The 9-nt substrate lacks one nucleotide at the 3′ end, resulting in the absence of 1 bp at position 11 (Fig. 2D and Fig. S1A). Nevertheless, the missing base pair causes no structural change in the remainder of the complex, including the now-unpaired guide nucleotide at position 11. The structure illustrates how a 9-bp guide-substrate duplex is accommodated in C/D RNP and accounts for the efficient modification of 9-nt substrates by SL12 RNP (Fig. 1C).

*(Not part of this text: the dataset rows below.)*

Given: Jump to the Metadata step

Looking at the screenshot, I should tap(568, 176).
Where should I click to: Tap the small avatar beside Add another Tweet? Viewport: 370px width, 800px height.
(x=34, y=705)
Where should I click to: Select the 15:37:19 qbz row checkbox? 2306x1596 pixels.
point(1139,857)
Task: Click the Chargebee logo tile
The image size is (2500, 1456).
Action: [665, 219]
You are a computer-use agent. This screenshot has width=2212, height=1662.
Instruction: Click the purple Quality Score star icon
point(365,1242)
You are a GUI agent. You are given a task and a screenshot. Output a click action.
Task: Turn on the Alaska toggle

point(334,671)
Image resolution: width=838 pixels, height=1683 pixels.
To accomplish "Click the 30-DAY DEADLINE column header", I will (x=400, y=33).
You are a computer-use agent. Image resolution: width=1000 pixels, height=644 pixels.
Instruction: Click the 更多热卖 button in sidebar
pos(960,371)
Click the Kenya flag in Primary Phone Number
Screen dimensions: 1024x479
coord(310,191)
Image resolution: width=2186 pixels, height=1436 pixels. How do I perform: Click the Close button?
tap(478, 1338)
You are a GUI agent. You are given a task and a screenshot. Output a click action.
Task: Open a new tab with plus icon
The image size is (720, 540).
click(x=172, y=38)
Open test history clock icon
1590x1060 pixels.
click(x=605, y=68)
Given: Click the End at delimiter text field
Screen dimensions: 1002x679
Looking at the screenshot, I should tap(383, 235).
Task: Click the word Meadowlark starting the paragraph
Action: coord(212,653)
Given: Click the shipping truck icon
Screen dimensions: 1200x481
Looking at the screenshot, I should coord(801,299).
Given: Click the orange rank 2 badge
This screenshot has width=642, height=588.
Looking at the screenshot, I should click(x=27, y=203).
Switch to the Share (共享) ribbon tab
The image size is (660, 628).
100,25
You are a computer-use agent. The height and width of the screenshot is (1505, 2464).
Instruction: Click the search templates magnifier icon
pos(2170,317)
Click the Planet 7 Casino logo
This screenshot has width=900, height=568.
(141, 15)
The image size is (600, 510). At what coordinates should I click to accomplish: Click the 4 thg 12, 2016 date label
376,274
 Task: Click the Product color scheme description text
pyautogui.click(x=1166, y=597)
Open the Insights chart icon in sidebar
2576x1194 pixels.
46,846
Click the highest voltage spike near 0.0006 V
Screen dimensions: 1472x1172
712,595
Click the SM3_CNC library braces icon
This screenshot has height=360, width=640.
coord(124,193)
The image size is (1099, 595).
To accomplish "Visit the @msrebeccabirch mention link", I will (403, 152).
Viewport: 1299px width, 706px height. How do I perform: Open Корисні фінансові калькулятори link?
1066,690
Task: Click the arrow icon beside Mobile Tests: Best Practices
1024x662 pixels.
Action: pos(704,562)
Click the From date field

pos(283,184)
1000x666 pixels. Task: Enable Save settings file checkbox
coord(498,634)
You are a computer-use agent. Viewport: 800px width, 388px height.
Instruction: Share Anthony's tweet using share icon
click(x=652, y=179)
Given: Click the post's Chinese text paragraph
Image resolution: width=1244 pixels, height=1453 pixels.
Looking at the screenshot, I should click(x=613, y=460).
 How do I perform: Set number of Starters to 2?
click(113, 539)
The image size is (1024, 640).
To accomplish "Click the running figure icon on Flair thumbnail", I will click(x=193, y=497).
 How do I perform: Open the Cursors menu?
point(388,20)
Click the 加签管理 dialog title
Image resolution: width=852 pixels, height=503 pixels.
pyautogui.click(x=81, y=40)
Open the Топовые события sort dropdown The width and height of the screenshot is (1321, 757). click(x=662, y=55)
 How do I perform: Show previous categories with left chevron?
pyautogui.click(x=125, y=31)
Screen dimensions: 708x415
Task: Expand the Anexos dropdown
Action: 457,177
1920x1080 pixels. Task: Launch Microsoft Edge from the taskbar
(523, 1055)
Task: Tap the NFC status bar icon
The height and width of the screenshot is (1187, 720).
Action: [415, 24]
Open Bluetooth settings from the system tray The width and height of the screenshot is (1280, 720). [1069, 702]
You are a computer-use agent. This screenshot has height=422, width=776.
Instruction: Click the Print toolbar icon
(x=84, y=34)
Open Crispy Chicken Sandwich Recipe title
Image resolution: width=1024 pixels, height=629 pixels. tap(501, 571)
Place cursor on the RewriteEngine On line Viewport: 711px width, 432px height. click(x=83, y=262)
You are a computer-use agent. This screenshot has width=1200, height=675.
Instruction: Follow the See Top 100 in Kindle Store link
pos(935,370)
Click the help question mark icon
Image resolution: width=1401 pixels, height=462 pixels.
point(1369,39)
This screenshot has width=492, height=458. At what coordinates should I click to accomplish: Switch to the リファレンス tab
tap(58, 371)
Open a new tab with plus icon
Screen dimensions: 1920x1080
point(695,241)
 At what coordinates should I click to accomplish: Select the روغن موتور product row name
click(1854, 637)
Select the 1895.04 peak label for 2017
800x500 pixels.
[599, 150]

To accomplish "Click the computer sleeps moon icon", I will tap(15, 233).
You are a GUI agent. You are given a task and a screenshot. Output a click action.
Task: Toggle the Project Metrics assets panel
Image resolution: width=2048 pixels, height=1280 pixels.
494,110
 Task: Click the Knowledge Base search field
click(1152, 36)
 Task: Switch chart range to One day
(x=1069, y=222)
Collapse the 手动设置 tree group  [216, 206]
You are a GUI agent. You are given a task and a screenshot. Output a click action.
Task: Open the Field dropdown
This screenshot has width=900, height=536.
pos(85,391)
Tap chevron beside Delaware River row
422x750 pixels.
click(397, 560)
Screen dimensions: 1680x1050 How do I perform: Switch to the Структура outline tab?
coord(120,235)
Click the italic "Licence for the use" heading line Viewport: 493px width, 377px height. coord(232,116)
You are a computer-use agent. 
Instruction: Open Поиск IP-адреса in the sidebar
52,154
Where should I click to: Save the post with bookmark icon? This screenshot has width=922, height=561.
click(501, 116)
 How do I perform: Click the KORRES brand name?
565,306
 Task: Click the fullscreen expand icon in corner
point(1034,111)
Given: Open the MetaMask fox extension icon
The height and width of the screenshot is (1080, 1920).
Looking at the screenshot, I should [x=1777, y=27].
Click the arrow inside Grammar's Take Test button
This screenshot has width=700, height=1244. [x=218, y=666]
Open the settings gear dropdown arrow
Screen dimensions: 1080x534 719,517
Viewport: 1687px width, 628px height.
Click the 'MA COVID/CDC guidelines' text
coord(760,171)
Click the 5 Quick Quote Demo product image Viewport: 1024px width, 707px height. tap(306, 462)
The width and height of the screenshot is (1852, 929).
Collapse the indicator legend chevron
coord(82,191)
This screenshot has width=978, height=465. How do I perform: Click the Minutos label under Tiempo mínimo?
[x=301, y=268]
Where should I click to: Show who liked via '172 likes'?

The 13-nt substrate contains three additional nucleotides at the 5′ end (Fig. 2E). The extension is largely disordered in the structure, with only a phosphate group visible (Fig. S1B). The extension was designed to pair with the spacer at position 1; however, this base pair was not formed in the structure, confirming that the first nucleotide in the spacer is not involved in binding substrate.

Structure of SL13 RNP.

We further determined the crystal structure of SL13 RNP bound with the 11-nt substrate S11 at 3.1-Å resolution (Fig. 3 A–C). The overall structure of SL13 RNP is highly similar to that of the SL12 RNP structure despite the different spacers and substrates used. The two structures can be aligned with an rmsd of 0.976 Å over 1,441 Cα atom pairs (Fig. 3A). Of note, the SL12 and SL13 RNPs are crystallized in different space groups (P4₁2₁2 vs. P1), excluding the possibility that their structural similarity is imposed by the same crystal packing environment.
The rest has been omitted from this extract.